> **Written exercise a**
Translate this sentence from the forum thread about a model train remote into Spanish: "You need to figure out if the TIU is on correctly."

> **Extract provided**
-- -- --
Are you using an auxiliary power supply ?
Are you getting a blink out of the TIU ? Showing that it’s TIU 1.
If you do a read. Does the remote find your TIU ?
@Dave_C posted:Do you have power going into Fixed 1 ?
Are you using an auxiliary power supply ?
Are you getting a blink out of the TIU ? Showing that it’s TIU 1.
If you do a read. Does the remote find your TIU ?
... and have you read the instructions?
Was on variable 1,switched to fixed 1. Ditch lights light on engine . I believe I deleted all of the engines on the remote. Won't find the engine on the remote. Remote says CHECK TRACK, I have a drop on this section and cleaned it before placing engine on track
Do you have a separate piece of track you can attach the outputs from Fixed 1 to. You could use this as a quick programming track. This should get your engine up and running and will check out the TIU. You should have a 10 in your signal test. If it works. You will then have to deal with the layout and perhaps some wiring issues.
Re reading your post. The engines were in the remote. You mentioned deleting them. How did you get them in there? Is the layout new to DCS ?
Are you Just adding another TIU and remote and are now running in Super mode ?
You haven't answered the basic questions in the first two replies. You need to figure out if the TIU is on correctly.
What I have is a used system that had a lot of engines in the dcs.The engine I'm using was part of the collection. I have power thru tis, red light lit. Test light shows power, ditch lights on. Actually got it to move from remote but no sound or smoke,could also move it from the transformer both F&B. Tried a different engine that would not be in this system, nothing at all. Read finds the tis and 2 ais. Add sequence shows >24 in the sys. could have been it's #. Transformer,track,switches are different for this. Be nice if there was a way to wipe everything back to original settings and go from the manual.
When you got the engine to move with the remote. After you selected the engine to run from the menu. Did you hit the Start up Button. MTH engines will run in what’s called stealth mode. No sounds. But will move forward and back. See if you can get the engine moving again. Once it’s moving it will stay moving. You may not have good control of it as far as throttle or response to button pressures. Scroll through your soft keys and find Track Signal. Select it and see report back as to what you have for a number. It’s liable to be all over the place.
-- -- --
> **Written exercise b**
Pick out each line in the records below that contains the string "what", and copy those lines. Case counts.
-- -- --
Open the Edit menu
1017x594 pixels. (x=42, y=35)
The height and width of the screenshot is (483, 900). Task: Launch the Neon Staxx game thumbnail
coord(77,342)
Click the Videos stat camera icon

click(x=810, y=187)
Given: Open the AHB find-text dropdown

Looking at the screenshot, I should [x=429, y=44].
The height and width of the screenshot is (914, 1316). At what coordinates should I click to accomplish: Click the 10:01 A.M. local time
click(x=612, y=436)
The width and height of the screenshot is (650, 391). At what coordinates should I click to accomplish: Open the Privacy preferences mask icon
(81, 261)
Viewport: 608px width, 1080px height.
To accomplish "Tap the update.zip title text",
-- -- --
> **Full output a**
Tienes que averiguar si el TIU está encendido correctamente.

> **Full output b**
The height and width of the screenshot is (914, 1316). At what coordinates should I click to accomplish: Click the 10:01 A.M. local time
The width and height of the screenshot is (650, 391). At what coordinates should I click to accomplish: Open the Privacy preferences mask icon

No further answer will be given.